Another answer in this thread suggests Stirling's approximation: $$n! \approx \sqrt{2\pi n}\biggl(\frac ne\biggr)^n$$

which I think is the right place to start for any answer to this question. However, it may be useful to add that if you take the logarithm of this amount, you get the (approximate) number of digits you need to write down $n!$, which may be of more use:

$$\begin{align} \log n! & \approx \color{darkblue}{n\log n} - n\color{maroon}{\log e} + \color{darkblue}{\frac12 \log n} + \color{darkgreen}{\frac12\log 2\pi}\\ & \approx \color{darkblue}{\biggl(n+\frac12\biggr)\log n} - \color{maroon}{0.43}\cdot n + \color{darkgreen}{0.798} \end{align} $$

($\log$ here is the common, base-10 logarithm function.)
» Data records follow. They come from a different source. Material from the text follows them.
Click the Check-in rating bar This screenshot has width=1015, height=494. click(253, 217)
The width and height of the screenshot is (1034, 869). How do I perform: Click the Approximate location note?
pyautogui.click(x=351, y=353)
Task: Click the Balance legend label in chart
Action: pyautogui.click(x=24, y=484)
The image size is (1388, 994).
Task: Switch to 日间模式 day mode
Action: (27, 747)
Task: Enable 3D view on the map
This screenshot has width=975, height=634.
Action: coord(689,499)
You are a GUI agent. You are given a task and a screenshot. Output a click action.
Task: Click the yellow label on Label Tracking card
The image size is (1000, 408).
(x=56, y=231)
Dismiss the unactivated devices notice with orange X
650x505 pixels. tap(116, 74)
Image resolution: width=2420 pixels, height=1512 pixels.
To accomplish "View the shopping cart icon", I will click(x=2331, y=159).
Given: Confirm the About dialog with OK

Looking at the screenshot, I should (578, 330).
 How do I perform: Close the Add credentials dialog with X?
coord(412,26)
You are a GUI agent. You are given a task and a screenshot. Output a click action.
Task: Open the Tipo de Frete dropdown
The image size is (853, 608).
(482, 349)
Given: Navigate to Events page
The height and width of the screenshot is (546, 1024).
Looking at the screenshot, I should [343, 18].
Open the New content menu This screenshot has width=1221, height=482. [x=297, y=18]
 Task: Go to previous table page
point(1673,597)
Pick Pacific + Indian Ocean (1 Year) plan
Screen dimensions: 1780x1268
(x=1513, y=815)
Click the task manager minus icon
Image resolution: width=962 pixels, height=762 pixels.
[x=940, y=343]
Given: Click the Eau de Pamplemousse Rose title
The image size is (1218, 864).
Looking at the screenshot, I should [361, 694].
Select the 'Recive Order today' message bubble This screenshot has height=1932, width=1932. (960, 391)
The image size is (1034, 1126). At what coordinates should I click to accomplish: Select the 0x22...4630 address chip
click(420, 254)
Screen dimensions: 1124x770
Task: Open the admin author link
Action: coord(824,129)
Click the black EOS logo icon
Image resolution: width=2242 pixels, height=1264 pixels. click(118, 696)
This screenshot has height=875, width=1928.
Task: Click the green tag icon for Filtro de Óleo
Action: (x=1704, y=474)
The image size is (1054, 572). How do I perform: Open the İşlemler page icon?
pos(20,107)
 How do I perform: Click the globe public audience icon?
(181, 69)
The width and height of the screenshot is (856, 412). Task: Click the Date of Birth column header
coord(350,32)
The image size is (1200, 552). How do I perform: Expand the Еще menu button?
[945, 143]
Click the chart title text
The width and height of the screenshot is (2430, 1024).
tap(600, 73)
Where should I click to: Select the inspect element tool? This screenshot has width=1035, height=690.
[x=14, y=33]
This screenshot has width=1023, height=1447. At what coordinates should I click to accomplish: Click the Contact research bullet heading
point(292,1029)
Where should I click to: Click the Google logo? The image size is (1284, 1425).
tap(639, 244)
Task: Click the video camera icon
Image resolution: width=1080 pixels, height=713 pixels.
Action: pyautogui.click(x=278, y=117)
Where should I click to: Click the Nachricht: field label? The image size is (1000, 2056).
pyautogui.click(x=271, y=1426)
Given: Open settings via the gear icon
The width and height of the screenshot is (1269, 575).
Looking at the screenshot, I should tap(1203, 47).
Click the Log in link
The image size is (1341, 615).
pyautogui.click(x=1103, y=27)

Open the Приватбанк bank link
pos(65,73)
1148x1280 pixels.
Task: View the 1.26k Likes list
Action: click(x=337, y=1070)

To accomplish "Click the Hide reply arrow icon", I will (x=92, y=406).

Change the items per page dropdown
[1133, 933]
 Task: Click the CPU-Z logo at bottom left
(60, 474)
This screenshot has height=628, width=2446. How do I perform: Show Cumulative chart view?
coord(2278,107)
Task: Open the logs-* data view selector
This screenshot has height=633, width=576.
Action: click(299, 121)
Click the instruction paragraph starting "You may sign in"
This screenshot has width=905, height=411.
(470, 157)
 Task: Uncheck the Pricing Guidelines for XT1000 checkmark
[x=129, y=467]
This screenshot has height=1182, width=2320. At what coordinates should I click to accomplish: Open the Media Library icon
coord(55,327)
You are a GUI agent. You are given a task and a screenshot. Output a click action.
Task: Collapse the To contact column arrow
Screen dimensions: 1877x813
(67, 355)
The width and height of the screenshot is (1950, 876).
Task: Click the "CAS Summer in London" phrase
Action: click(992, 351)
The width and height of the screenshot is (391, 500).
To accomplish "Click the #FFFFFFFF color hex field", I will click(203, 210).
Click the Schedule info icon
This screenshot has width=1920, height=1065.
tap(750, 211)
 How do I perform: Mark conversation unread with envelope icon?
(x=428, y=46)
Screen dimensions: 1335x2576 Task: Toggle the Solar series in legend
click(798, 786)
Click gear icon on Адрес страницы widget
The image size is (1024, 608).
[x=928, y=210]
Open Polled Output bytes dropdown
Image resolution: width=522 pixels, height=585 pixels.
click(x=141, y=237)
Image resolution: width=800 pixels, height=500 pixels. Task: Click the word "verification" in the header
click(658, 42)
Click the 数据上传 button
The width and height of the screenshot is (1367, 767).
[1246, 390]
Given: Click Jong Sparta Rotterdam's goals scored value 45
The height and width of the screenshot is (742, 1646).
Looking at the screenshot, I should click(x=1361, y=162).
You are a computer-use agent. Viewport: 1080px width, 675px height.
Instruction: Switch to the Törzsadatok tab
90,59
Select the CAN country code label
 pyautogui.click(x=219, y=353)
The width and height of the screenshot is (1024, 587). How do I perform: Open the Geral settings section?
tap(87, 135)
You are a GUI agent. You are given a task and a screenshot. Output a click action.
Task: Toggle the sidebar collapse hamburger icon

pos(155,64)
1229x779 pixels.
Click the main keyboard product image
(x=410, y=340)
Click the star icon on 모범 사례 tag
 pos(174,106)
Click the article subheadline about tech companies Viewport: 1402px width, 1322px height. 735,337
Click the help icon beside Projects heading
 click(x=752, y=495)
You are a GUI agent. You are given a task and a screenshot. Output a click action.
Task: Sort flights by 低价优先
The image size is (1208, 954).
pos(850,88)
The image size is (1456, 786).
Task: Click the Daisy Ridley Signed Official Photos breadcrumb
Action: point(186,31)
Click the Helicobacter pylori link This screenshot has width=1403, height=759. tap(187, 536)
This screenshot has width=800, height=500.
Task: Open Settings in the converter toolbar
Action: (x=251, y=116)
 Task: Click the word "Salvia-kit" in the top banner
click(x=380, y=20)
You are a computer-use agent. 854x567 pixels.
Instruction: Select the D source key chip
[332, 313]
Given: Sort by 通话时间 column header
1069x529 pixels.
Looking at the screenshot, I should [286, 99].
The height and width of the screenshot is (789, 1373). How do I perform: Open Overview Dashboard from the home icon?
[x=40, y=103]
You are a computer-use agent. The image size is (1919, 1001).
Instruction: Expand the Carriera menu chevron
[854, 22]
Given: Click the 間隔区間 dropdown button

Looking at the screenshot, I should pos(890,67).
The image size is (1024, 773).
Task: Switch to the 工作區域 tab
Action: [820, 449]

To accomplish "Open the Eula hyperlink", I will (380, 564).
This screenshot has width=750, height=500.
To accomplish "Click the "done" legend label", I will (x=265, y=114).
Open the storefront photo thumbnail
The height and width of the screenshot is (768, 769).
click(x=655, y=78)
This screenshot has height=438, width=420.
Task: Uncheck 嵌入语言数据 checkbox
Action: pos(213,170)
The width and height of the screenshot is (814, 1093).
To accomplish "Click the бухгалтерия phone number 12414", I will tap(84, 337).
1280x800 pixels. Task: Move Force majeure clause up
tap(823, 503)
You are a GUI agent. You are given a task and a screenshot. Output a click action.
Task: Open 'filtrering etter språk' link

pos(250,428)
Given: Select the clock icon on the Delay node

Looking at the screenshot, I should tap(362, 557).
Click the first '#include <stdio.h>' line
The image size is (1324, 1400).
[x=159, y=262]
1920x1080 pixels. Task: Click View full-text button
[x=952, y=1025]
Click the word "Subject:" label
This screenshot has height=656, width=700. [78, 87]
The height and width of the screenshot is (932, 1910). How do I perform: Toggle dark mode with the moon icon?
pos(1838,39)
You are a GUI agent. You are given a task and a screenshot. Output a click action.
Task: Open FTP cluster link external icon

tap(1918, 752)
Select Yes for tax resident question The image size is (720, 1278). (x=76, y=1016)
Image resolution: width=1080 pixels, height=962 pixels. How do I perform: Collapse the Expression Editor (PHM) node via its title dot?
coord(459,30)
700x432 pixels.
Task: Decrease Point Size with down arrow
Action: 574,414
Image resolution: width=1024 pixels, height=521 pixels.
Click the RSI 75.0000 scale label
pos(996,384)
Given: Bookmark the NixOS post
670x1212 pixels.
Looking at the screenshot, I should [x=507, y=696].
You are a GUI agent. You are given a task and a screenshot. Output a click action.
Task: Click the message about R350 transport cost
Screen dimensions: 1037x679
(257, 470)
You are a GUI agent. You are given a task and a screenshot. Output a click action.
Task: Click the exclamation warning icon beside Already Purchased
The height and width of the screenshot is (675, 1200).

For small $n$ this gives the following values, which I have rounded off to the nearest integer:

$$\begin{array}{rr} n & \text{length of $n!$} \\\hline 1 & 0 \\ 2 & 1 \\ 3 & 1 \\ 4 & 2 \\ 5 & 2 \\ 6 & 3 \\ 7 & 4 \\ 8 & 5 \\ 9 & 6 \\ 10 & 7 \\ 11 & 8 \\ 12 & 9 \\ 13 & 10 \\ 14 & 11 \\ 15 & 13 \\ 16 & 14 \\ 17 & 15 \\ 18 & 16 \\ 19 & 18 \\ 20 & 19 \\ \end{array} $$

This is correct for all $n$ shown except $1$ and $5$, for which it is off by 1.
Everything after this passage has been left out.